Screenshot grounding data
- - - - -

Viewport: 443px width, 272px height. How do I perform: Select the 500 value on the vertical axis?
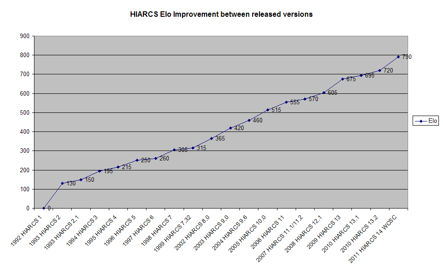[x=25, y=112]
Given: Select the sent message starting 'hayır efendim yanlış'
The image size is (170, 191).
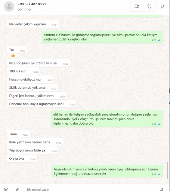Looking at the screenshot, I should coord(108,171).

- - - - -

» **YOUR INSTRUCTIONS**
Leaving out the pictures, repeat all the entries exactly as they stand.

» **SOLUTION FOR THIS EXERCISE**
Viewport: 443px width, 272px height. How do I perform: Select the 500 value on the vertical axis?
[x=25, y=112]
Given: Select the sent message starting 'hayır efendim yanlış'
The image size is (170, 191).
Looking at the screenshot, I should coord(108,171).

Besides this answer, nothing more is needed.